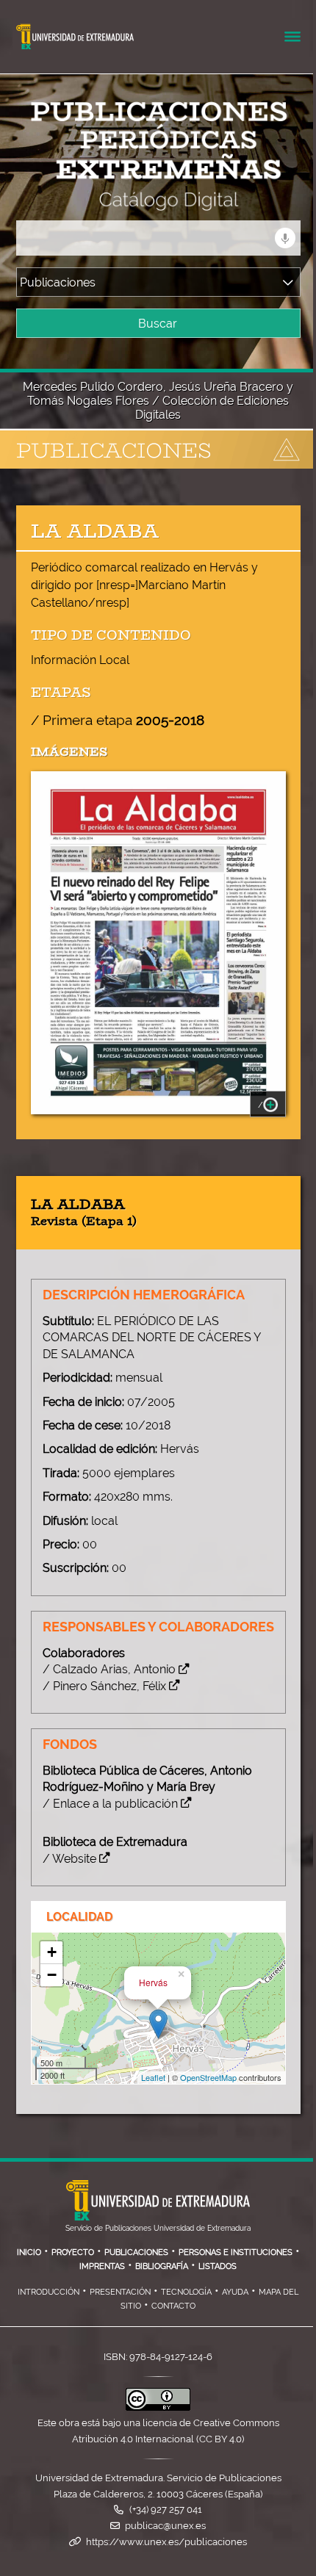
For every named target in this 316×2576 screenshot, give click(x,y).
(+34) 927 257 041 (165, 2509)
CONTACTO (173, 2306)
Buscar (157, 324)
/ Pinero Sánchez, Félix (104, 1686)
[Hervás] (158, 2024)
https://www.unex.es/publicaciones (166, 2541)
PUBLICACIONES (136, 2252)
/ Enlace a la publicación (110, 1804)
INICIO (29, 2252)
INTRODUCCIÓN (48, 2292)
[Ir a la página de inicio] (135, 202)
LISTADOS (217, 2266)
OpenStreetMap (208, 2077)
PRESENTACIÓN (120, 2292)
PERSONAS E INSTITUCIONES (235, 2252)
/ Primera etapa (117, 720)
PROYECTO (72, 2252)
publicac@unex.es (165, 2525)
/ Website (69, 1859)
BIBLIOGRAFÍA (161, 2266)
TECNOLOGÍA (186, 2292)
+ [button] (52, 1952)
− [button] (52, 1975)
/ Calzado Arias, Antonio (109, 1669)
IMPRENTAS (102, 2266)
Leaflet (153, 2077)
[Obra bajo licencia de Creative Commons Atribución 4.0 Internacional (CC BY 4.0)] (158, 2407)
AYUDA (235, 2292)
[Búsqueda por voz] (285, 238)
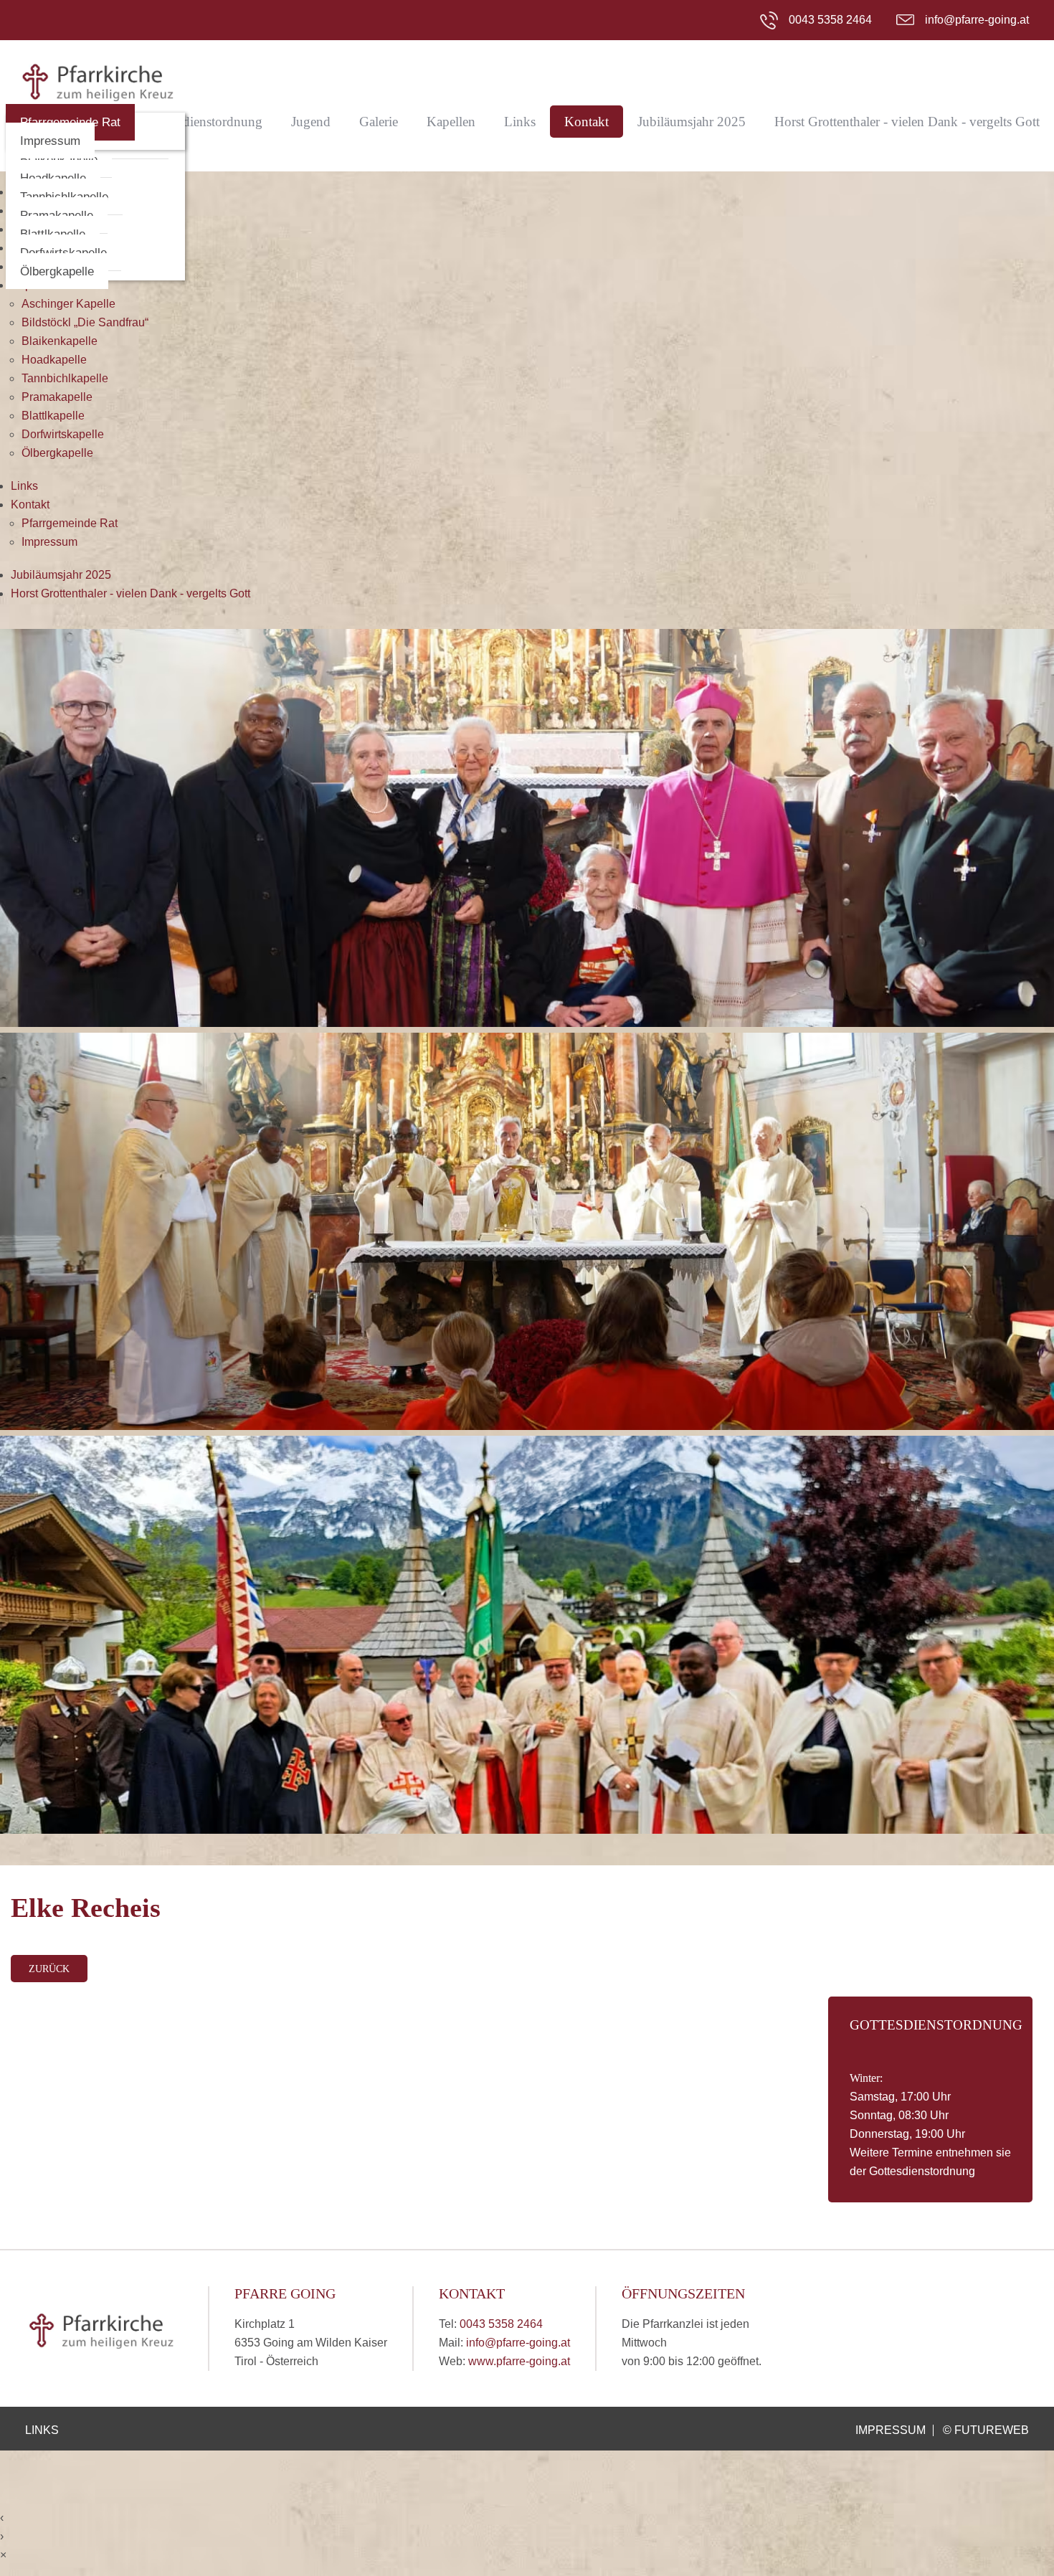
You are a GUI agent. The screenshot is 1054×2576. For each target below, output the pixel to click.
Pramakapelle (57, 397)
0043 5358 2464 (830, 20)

(ACTION ITEM) As the answer, set down only the lines from the data above between the one holding "INICIO (29, 2252)" and the one holding "[Búsqueda por voz] (285, 238)", inclusive, exactly as they read.

(TASK ANSWER)
INICIO (29, 2252)
INTRODUCCIÓN (48, 2292)
[Ir a la página de inicio] (135, 202)
LISTADOS (217, 2266)
OpenStreetMap (208, 2077)
PRESENTACIÓN (120, 2292)
PERSONAS E INSTITUCIONES (235, 2252)
/ Primera etapa (117, 720)
PROYECTO (72, 2252)
publicac@unex.es (165, 2525)
/ Website (69, 1859)
BIBLIOGRAFÍA (161, 2266)
TECNOLOGÍA (186, 2292)
+ [button] (52, 1952)
− [button] (52, 1975)
/ Calzado Arias, Antonio (109, 1669)
IMPRENTAS (102, 2266)
Leaflet (153, 2077)
[Obra bajo licencia de Creative Commons Atribución 4.0 Internacional (CC BY 4.0)] (158, 2407)
AYUDA (235, 2292)
[Búsqueda por voz] (285, 238)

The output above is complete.